• What is expected
Repeat the entries word for word. Leave nothing out.

• Recorded data

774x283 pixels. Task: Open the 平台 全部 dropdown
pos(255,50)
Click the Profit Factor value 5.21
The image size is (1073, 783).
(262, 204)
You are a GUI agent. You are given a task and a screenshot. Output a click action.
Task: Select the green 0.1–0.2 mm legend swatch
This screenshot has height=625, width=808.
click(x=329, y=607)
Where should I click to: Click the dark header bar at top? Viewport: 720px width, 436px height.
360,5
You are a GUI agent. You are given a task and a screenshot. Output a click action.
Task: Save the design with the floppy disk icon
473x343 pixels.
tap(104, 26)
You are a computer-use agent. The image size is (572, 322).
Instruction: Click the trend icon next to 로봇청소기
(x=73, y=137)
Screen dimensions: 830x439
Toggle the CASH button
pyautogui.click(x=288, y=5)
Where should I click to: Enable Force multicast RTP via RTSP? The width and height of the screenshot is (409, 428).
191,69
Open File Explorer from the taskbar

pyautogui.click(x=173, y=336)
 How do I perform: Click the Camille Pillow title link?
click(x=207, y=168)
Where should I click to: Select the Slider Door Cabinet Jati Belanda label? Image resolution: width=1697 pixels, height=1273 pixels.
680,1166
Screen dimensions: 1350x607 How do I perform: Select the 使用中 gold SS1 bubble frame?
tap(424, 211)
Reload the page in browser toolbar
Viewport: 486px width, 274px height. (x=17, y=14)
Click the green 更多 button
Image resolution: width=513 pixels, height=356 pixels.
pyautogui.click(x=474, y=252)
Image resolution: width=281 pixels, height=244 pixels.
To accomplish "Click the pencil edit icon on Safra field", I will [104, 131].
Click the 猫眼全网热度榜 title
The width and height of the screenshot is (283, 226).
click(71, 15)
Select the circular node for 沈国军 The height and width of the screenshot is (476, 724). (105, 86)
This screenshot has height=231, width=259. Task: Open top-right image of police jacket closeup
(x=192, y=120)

• Solution for this task
774x283 pixels. Task: Open the 平台 全部 dropdown
pos(255,50)
Click the Profit Factor value 5.21
The image size is (1073, 783).
(262, 204)
You are a GUI agent. You are given a task and a screenshot. Output a click action.
Task: Select the green 0.1–0.2 mm legend swatch
This screenshot has height=625, width=808.
click(x=329, y=607)
Where should I click to: Click the dark header bar at top? Viewport: 720px width, 436px height.
360,5
You are a GUI agent. You are given a task and a screenshot. Output a click action.
Task: Save the design with the floppy disk icon
473x343 pixels.
tap(104, 26)
You are a computer-use agent. The image size is (572, 322).
Instruction: Click the trend icon next to 로봇청소기
(x=73, y=137)
Screen dimensions: 830x439
Toggle the CASH button
pyautogui.click(x=288, y=5)
Where should I click to: Enable Force multicast RTP via RTSP? The width and height of the screenshot is (409, 428).
191,69
Open File Explorer from the taskbar

pyautogui.click(x=173, y=336)
 How do I perform: Click the Camille Pillow title link?
click(x=207, y=168)
Where should I click to: Select the Slider Door Cabinet Jati Belanda label? Image resolution: width=1697 pixels, height=1273 pixels.
680,1166
Screen dimensions: 1350x607 How do I perform: Select the 使用中 gold SS1 bubble frame?
tap(424, 211)
Reload the page in browser toolbar
Viewport: 486px width, 274px height. (x=17, y=14)
Click the green 更多 button
Image resolution: width=513 pixels, height=356 pixels.
pyautogui.click(x=474, y=252)
Image resolution: width=281 pixels, height=244 pixels.
To accomplish "Click the pencil edit icon on Safra field", I will [104, 131].
Click the 猫眼全网热度榜 title
The width and height of the screenshot is (283, 226).
click(71, 15)
Select the circular node for 沈国军 The height and width of the screenshot is (476, 724). (105, 86)
This screenshot has height=231, width=259. Task: Open top-right image of police jacket closeup
(x=192, y=120)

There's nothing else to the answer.